Par conclusions remises le 1er juillet 2021, la société demande à la cour de : - confirmer le jugement déféré, - débouter Mme [M] [Y] de l'ensemble de ses demandes, à titre infiniment subsidiaire, - ramener le montant des dommages intérêts à de plus juste proportions compte tenu de la nature de ce licenciement et dire et juger que l'indemnité pour irrégularité et pour licenciement abusif ne se cumulent pas, - condamner la salariée aux entiers dépens de la présente procédure.
L'ordonnance de clôture est intervenue le 15 décembre 2022.
Il est renvoyé aux conclusions des parties pour l'exposé détaillé de leurs moyens et arguments.

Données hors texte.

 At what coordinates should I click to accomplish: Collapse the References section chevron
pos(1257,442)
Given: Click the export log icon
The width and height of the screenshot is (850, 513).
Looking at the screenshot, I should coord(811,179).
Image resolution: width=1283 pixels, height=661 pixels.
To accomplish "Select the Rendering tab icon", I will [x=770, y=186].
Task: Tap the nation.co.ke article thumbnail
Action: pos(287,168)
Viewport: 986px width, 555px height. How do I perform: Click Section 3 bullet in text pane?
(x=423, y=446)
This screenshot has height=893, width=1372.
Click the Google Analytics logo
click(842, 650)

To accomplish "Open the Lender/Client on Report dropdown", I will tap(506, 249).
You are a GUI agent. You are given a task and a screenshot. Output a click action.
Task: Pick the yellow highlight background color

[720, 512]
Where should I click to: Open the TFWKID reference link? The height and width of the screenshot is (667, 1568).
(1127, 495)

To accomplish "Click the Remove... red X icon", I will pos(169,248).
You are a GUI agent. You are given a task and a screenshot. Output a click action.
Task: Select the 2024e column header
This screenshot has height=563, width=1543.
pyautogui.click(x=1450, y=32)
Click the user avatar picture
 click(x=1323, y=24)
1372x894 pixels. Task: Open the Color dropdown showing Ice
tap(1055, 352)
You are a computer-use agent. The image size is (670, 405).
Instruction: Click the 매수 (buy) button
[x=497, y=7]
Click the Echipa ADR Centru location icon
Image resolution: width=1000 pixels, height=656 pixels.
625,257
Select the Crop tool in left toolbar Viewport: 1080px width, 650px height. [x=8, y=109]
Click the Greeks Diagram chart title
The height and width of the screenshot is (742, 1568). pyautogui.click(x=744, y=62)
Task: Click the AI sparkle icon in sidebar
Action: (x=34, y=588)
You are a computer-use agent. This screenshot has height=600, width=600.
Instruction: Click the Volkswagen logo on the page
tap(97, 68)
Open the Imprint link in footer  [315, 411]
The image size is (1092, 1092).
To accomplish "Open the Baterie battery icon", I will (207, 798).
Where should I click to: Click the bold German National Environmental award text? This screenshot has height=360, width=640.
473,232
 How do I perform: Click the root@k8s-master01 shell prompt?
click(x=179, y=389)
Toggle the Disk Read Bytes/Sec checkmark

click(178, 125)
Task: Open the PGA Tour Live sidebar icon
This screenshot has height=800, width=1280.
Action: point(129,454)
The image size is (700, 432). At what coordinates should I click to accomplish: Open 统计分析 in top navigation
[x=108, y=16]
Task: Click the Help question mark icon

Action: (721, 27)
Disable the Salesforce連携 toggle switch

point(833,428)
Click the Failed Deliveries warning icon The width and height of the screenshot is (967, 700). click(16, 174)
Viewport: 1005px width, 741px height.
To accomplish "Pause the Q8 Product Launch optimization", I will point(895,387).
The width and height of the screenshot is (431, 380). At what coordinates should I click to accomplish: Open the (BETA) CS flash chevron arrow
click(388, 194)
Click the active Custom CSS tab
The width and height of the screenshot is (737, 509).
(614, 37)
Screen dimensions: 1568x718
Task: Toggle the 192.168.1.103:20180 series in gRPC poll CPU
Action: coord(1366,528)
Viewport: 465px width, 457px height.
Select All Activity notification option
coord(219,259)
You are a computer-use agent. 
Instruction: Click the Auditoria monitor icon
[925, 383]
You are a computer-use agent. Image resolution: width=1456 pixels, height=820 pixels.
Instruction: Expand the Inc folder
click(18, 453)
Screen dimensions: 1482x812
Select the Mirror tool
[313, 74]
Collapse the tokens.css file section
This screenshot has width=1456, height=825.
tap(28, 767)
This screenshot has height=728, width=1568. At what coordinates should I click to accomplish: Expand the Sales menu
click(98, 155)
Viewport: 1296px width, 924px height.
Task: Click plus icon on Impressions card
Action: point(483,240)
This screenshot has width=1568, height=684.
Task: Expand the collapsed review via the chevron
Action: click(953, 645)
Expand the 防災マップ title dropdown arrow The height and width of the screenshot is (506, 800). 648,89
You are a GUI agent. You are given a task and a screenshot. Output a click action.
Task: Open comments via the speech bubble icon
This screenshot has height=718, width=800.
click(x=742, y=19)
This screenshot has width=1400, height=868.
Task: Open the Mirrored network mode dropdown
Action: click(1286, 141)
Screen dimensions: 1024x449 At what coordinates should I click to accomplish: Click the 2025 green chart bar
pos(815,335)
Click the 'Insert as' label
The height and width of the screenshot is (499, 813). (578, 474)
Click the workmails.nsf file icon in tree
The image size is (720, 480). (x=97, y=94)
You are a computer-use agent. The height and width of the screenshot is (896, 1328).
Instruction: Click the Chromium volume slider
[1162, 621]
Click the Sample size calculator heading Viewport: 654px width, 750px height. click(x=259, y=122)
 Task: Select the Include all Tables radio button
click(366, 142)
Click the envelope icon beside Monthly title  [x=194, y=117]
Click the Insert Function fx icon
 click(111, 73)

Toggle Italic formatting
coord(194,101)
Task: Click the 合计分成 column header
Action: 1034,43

MOTIFS DE LA DÉCISION Sur la violation de l'obligation de reprise du paiement du salaire Aux termes de l'article L. 1226-4 du code du travail, lorsque, à l'issue d'un délai d'un mois à compter de la date de l'examen médical de reprise du travail, le salarié déclaré inapte n'est pas reclassé dans l'entreprise ou s'il n'est pas licencié, l'employeur lui verse, dès l'expiration de ce délai, le salaire correspondant à l'emploi que celui-ci occupait avant la suspension de son contrat de travail.
En l'espèce, la salariée a été déclarée inapte par le médecin du travail lors de l'examen médical du 4 janvier 2018, de sorte qu'à compter du 5 février, et non du 4 février comme elle le soutient, et jusqu'au 23 février suivant, l'employeur était tenu de lui payer son salaire.